Aunque la dramática destrucción de empleo como consecuencia de la gravísima crisis económica ha provocado como efecto colateral una reducción significativa del nivel de temporalidad, este sigue siendo uno de los problemas centrales del mercado laboral en España. Su desmesurado peso –casi uno de cada cuatro empleados tiene un contrato temporal1– produce “perniciosos efectos” en muy diversos planos, desde el individual –peores condiciones de trabajo, mayor vulnerabilidad, riesgo de enquistamiento de la temporalidad– al general –desequilibrio del mercado laboral y lastre para la actividad económica–2.

Pero lo más grave es que todo parece indicar que en el corto y medio plazo, al menos esta temporalidad está llamada a seguir teniendo un peso decisivo en nuestro modelo de relaciones laborales, con todo lo que ello implica en términos de precariedad, como consecuencia de una triple circunstancia.

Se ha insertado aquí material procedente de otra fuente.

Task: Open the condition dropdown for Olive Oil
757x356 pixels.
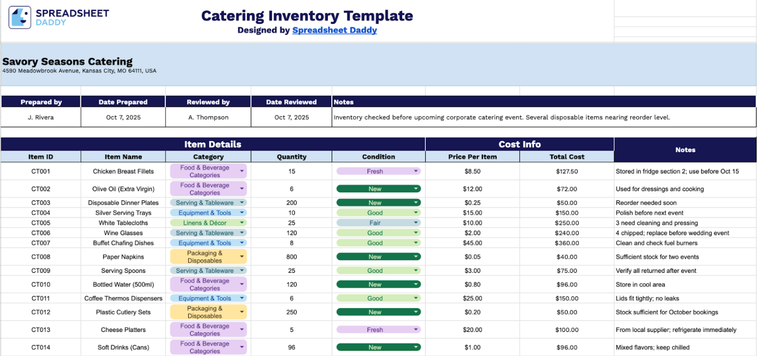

En primer lugar, a la luz de lo acaecido en crisis económicas anteriores es razonable anticipar que la recuperación de la actividad productiva y su plasmación en creación de empleo habrá de pasar por el incremento de la contratación temporal en cuanto primera opción para empresarios “cautelosos” poco dispuestos a asumir el mayor compromiso que suponen los contratos indefinidos.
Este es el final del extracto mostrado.